The 13-yard touchdown to Burress pass capped off a 12-play, 83-yard touchdown drive for the Giants. The most famous play was a 32-yard completion from Manning to New York’s David Tyree on a third down-and-five play from the Giants’ 44-yard line to keep the drive alive.
Manning scrambled to buy some time and found Tyree, who outjumped Patriots defender Rodney Harrison for the ball and maintained possession by pinning the football to the side of his helmet as he fell to the ground.
“When you stop and think about there are probably only a thousand guys that are coaching who have a Super Bowl ring,” Palmer said. “You coach for 47 years and I am fortunate to have been there twice. All of that hard work to be able to wear a ring and they can’t take that ring away from you.”
Today, Palmer, who is 69, is the athletic director at the University of New Haven – where he was once the head football coach for two seasons. New Haven, which plays at the NCAA Division II level, has 15 varsity sports – six for men and nine for women.
“We just to give each sport an opportunity to play the best they can and try to give the kids an experience they will take with them for the rest of their lives,” Palmer said. “When I was coaching at Colgate, a player says to me, ‘Coach, I am not going to remember that chemistry test that I am taking today. But I will remember playing against Penn State for the rest of my life.’ That made an impact on me and what my responsibility is as a coach (and an athletic director).”
By the way, Manning was named Super Bowl MVP ten years ago when the Giants beat the Patriots to win the championship. Palmer said that Manning, now 39, can still be a successful quarterback in the NFL.
“I think Eli can still play,” Palmer said. “He is a very talented guy. I don’t know how talented the Giants are. I think if you look at Phillip Rivers and see what he is doing in (Los Angeles with the Chargers), Phillip has a bunch of guys around him that are pretty good. Eli Manning, if he has enough talent around him, can be very good. I still believe it is a team sport. There is no ‘I’ in team and there are some players that bring more attention to themselves than the team. It is (still) a team sport.”
The Giants were 5-11 last fall and 3-13 in 2017.
Palmer will join an impressive list of men and women have received Gold Keys since the Alliance began awarding them in 1940.
Golfing legend Julius Boros, Olympic track champion Lindy Remigino, softball superstar Joan Joyce, Yale football coach Carm Cozza, Hall of Fame hockey star Gordie Howe, marathon legend Bill Rodgers, women’s soccer star Kristine Lilly, Hall of Fame coach Geno Auriemma and player and television commentator Rebecca Lobo are just some of the men and women who have been recognized with a Gold Key.
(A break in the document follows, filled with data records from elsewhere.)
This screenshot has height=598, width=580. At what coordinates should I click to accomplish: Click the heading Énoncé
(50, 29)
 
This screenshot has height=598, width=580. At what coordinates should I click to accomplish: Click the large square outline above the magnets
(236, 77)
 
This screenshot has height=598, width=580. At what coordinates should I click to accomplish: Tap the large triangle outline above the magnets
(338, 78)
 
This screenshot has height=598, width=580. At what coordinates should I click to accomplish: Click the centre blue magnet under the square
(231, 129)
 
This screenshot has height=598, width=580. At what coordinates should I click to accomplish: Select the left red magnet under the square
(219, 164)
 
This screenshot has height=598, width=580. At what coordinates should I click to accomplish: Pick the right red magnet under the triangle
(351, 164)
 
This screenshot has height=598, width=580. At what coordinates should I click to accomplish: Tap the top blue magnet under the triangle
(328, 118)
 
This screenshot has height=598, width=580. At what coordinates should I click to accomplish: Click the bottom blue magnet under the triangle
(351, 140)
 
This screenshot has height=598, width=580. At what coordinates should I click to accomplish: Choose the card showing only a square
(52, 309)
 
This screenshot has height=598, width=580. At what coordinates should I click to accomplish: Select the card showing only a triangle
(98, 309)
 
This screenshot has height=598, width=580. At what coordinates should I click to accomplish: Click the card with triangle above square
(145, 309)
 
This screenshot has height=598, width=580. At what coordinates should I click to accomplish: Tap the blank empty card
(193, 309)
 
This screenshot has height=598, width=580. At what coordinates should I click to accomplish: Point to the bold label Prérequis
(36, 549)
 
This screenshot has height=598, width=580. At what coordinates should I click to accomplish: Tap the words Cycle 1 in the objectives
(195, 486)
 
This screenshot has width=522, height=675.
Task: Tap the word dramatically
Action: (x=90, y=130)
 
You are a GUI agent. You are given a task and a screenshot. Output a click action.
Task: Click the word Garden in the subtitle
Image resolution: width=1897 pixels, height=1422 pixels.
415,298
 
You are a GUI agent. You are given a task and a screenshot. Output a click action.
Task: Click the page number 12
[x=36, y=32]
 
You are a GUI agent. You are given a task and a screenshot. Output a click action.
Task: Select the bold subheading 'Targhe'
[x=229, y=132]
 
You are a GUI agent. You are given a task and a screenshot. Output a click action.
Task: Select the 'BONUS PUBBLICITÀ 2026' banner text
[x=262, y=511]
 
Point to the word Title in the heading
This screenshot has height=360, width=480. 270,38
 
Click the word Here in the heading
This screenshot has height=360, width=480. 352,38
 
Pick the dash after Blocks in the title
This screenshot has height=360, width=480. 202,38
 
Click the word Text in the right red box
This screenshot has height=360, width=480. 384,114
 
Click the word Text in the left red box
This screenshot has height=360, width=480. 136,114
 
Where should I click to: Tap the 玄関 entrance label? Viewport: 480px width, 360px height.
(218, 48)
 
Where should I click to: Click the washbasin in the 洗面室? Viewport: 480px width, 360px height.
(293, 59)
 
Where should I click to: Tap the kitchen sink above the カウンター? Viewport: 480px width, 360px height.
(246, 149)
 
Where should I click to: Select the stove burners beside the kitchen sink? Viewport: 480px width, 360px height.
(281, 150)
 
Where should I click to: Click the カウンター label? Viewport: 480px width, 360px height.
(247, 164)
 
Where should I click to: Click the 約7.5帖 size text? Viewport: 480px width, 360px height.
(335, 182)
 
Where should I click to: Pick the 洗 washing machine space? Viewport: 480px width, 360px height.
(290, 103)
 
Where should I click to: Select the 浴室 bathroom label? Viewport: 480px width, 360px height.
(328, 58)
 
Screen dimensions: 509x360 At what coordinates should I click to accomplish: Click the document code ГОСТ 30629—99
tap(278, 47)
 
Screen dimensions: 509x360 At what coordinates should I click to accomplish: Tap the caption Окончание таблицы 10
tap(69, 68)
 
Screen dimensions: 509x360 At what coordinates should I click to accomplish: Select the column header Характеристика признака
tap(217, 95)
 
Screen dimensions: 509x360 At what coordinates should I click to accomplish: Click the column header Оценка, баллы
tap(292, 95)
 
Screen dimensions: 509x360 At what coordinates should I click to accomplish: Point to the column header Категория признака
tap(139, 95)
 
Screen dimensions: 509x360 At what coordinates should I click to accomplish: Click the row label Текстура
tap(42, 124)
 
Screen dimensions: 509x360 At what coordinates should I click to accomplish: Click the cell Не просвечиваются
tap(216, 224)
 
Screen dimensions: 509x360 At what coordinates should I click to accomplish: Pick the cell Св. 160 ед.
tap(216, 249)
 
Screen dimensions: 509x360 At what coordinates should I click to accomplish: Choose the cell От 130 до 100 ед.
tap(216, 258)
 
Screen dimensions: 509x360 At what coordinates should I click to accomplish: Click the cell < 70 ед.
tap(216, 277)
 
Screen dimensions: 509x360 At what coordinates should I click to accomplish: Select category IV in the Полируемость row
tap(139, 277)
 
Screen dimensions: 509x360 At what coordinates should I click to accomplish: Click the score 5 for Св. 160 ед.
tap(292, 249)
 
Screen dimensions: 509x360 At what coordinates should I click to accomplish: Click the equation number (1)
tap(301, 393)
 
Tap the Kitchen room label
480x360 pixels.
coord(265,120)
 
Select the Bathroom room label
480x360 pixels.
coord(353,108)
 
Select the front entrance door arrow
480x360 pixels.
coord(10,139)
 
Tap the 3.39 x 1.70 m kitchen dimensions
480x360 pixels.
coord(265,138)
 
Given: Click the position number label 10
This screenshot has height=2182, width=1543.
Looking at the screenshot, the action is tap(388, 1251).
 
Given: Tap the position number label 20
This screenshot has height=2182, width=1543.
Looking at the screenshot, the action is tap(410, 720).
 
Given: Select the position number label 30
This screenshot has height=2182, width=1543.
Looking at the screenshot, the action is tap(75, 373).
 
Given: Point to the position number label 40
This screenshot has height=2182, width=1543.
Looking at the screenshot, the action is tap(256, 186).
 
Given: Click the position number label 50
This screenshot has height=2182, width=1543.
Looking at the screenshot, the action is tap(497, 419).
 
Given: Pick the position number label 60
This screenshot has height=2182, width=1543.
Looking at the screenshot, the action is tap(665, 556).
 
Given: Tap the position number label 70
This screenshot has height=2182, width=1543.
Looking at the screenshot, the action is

“If you look at the group (of Gold Key winners), it spells excellence. They are all excellent people. They are all excellent coaches. They are all excellent players,” said Palmer. “Whatever they did, they were excellent at it. That is what I came away with when I looked at the list. It is a compliment to (the Alliance). You set the standards and you’ve picked special, special people (to receive Gold Keys).”
Proceeds from the Gold Key banquet benefit the Bo Kolinsky Journalism Scholarship, named after a longtime Hartford Courant sportswriter and past CSWA president who died unexpectedly in 2003.